### Exercise brief
Write out exactly the lines of the entries below from the one holding "YouTube (91, 2060)" to the one holding "Integración de PayPal (80, 2210)", inclusive, and leave out all other lines.
:::::
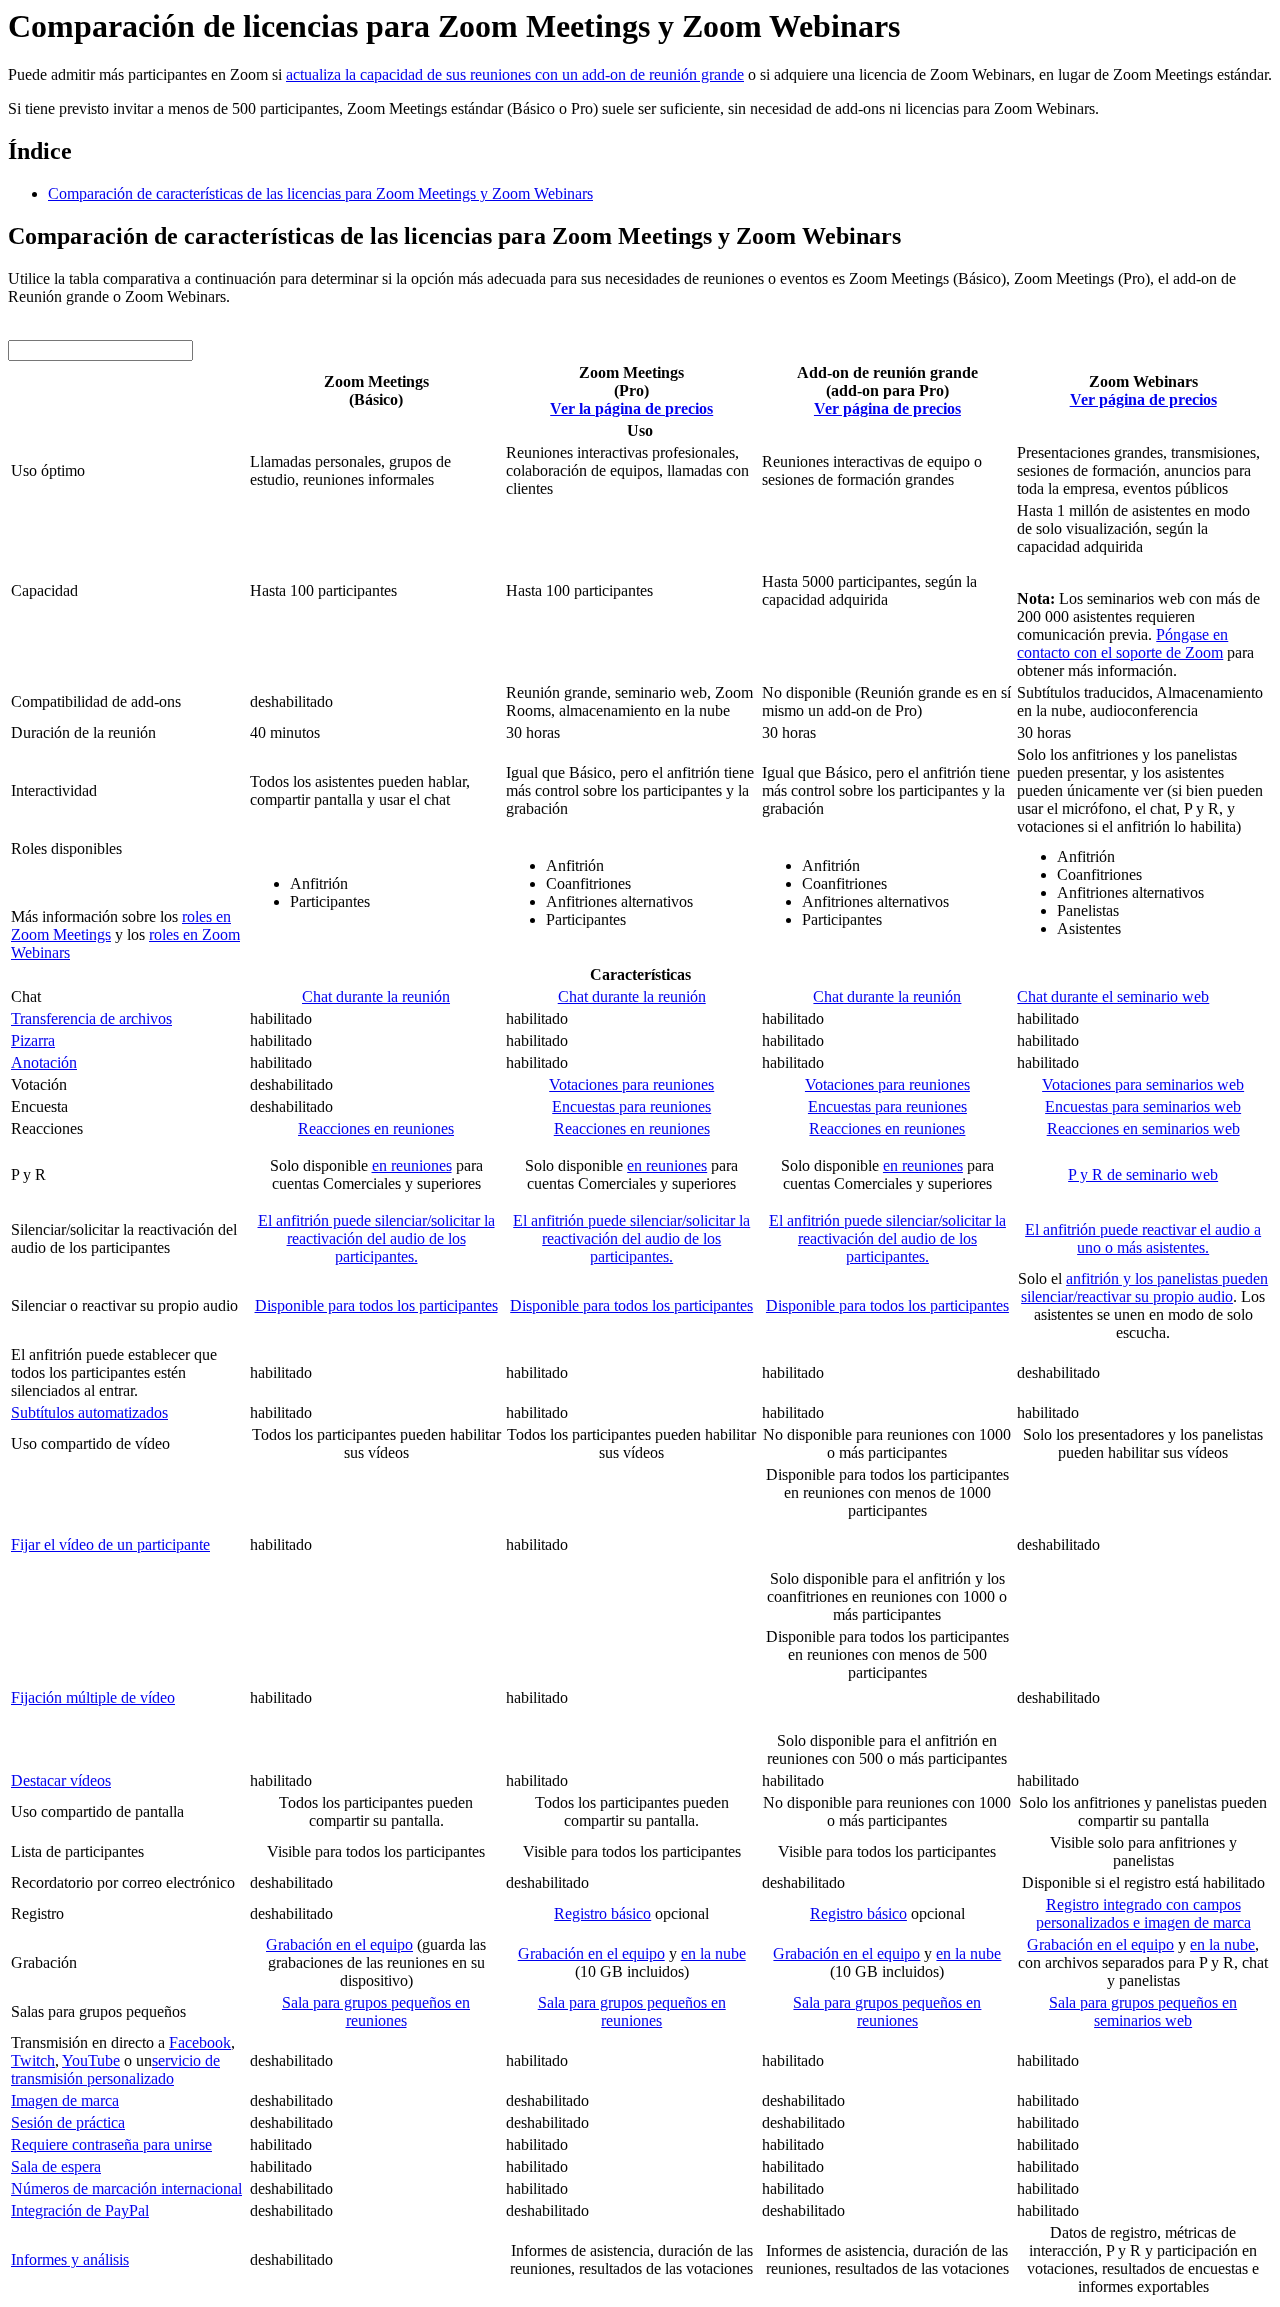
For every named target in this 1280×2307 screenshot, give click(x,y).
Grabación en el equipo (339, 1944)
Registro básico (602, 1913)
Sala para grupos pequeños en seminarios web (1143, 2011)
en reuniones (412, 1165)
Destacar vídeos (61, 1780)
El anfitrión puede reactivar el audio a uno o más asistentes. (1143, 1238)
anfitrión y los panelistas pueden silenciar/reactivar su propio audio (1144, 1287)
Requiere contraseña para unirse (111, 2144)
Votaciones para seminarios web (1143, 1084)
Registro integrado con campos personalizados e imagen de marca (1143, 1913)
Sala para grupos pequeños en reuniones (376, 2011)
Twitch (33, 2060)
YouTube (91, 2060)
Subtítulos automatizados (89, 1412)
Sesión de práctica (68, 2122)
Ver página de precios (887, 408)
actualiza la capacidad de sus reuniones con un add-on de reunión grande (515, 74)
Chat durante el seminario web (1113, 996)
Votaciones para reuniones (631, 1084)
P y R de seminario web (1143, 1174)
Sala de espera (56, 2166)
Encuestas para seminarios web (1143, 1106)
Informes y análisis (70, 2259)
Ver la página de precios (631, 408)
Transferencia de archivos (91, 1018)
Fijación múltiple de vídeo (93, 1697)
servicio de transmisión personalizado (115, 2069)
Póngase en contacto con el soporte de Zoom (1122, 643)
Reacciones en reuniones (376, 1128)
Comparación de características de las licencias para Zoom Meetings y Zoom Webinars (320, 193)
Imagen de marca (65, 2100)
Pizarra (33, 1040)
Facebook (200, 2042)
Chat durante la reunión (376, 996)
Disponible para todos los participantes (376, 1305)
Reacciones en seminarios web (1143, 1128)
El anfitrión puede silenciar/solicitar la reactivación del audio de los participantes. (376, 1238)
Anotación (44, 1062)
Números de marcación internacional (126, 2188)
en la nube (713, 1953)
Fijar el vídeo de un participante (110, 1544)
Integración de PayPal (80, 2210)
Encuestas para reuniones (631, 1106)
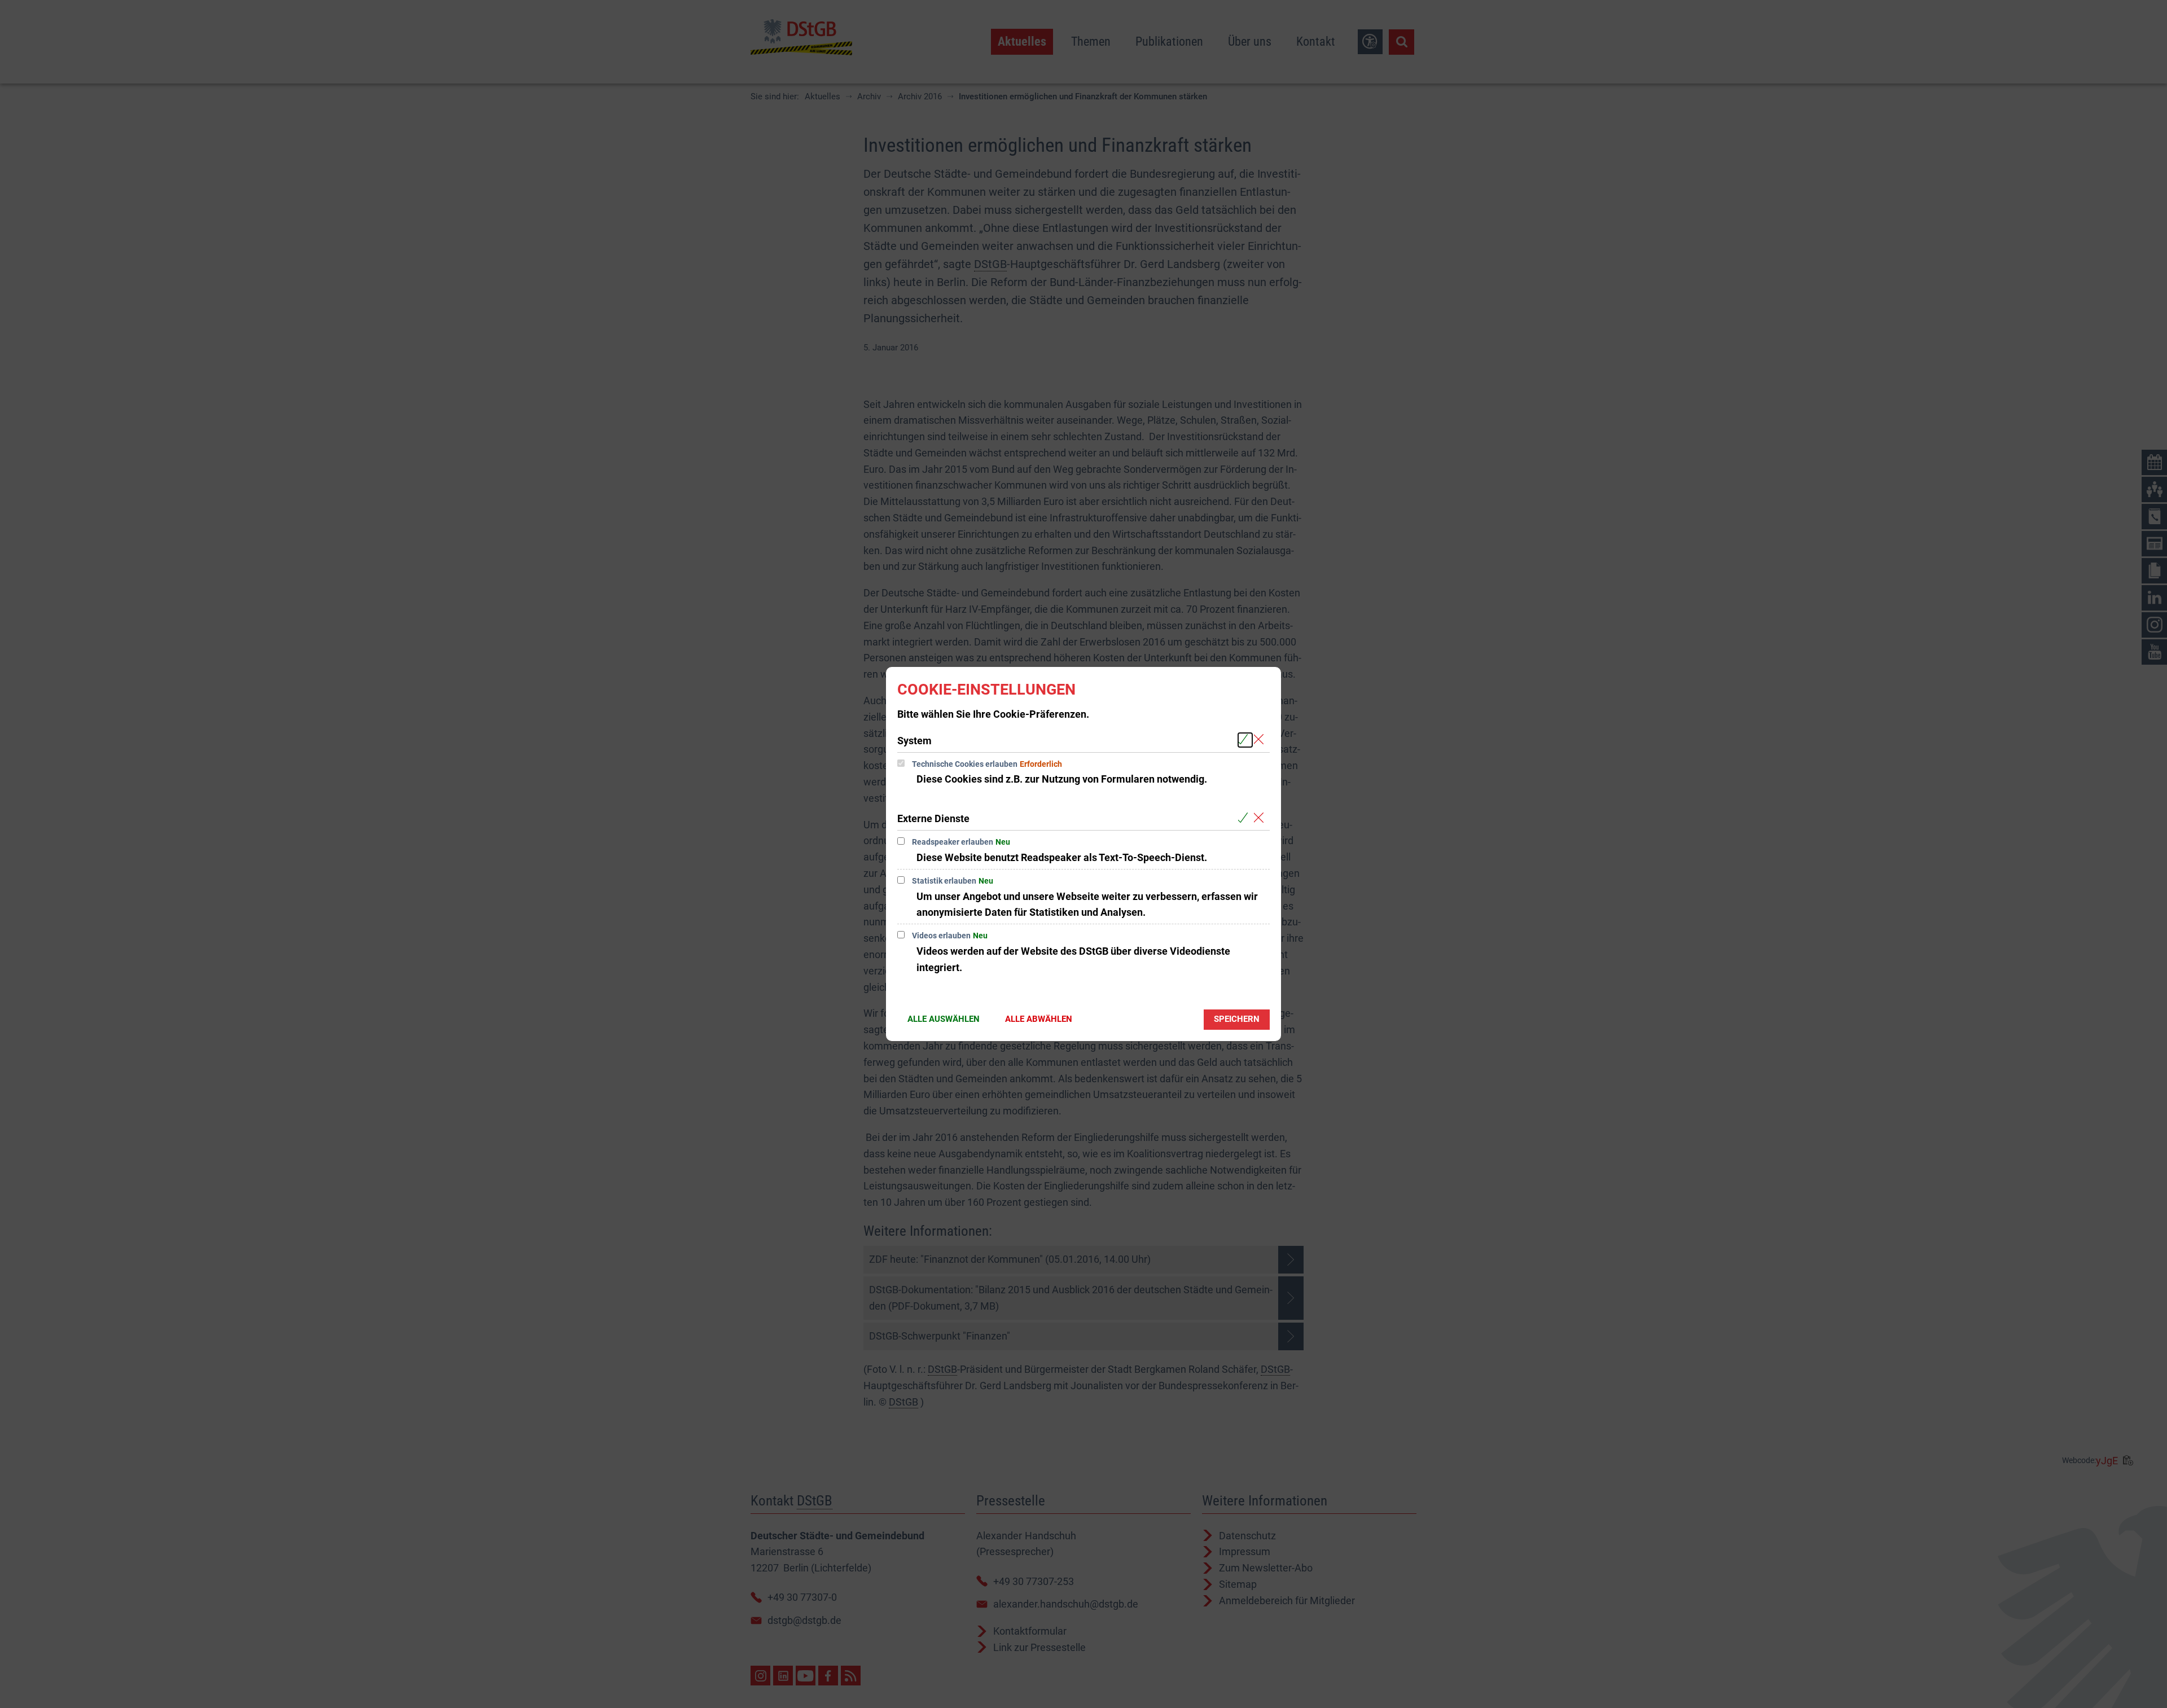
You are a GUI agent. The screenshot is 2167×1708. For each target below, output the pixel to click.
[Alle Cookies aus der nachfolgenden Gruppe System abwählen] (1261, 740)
:::::
### Solution below
YouTube (91, 2060)
Subtítulos automatizados (89, 1412)
Sesión de práctica (68, 2122)
Ver página de precios (887, 408)
actualiza la capacidad de sus reuniones con un add-on de reunión grande (515, 74)
Chat durante el seminario web (1113, 996)
Votaciones para reuniones (631, 1084)
P y R de seminario web (1143, 1174)
Sala de espera (56, 2166)
Encuestas para seminarios web (1143, 1106)
Informes y análisis (70, 2259)
Ver la página de precios (631, 408)
Transferencia de archivos (91, 1018)
Fijación múltiple de vídeo (93, 1697)
servicio de transmisión personalizado (115, 2069)
Póngase en contacto con el soporte de Zoom (1122, 643)
Reacciones en reuniones (376, 1128)
Comparación de características de las licencias para Zoom Meetings y Zoom Webinars (320, 193)
Imagen de marca (65, 2100)
Pizarra (33, 1040)
Facebook (200, 2042)
Chat durante la reunión (376, 996)
Disponible para todos los participantes (376, 1305)
Reacciones en seminarios web (1143, 1128)
El anfitrión puede silenciar/solicitar la reactivación del audio de los participantes. (376, 1238)
Anotación (44, 1062)
Números de marcación internacional (126, 2188)
en la nube (713, 1953)
Fijar el vídeo de un participante (110, 1544)
Integración de PayPal (80, 2210)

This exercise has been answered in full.